In the entries that follow, the line with "らい(23) (143, 1538)" opens the range and the line with "星来(せいら)(36) (61, 647)" closes it; repeat that range exactly, both lines included.
START ENTRIES SHOWN
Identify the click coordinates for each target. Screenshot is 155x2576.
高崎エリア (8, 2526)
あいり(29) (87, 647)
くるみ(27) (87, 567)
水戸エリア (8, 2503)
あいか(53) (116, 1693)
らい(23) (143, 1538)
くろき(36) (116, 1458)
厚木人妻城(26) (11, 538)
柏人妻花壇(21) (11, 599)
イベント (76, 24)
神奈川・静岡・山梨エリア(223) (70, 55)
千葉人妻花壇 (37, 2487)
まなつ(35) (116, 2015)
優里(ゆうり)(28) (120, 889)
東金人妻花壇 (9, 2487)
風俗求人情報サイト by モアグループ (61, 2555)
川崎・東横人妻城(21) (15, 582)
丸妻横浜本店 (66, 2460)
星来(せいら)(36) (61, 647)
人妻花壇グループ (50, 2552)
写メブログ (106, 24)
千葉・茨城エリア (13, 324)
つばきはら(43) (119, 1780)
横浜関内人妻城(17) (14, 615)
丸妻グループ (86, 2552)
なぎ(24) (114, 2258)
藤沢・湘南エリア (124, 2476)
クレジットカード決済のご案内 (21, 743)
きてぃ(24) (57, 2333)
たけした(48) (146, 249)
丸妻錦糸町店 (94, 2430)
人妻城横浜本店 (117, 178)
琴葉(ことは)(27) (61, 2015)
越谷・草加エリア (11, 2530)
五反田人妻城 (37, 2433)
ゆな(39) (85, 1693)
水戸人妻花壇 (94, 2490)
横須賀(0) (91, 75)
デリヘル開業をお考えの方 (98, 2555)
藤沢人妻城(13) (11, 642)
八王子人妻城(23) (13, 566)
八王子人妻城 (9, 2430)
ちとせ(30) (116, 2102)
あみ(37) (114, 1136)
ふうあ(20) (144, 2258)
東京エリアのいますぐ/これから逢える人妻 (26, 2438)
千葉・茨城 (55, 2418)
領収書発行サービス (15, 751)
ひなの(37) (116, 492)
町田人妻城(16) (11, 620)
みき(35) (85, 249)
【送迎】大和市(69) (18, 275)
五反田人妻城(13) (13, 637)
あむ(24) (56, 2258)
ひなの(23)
END ENTRIES SHOWN
> **RESPONSE BOX**:
らい(23) (143, 1538)
くろき(36) (116, 1458)
厚木人妻城(26) (11, 538)
柏人妻花壇(21) (11, 599)
イベント (76, 24)
神奈川・静岡・山梨エリア(223) (70, 55)
千葉人妻花壇 (37, 2487)
まなつ(35) (116, 2015)
優里(ゆうり)(28) (120, 889)
東金人妻花壇 (9, 2487)
風俗求人情報サイト by モアグループ (61, 2555)
川崎・東横人妻城(21) (15, 582)
丸妻横浜本店 (66, 2460)
星来(せいら)(36) (61, 647)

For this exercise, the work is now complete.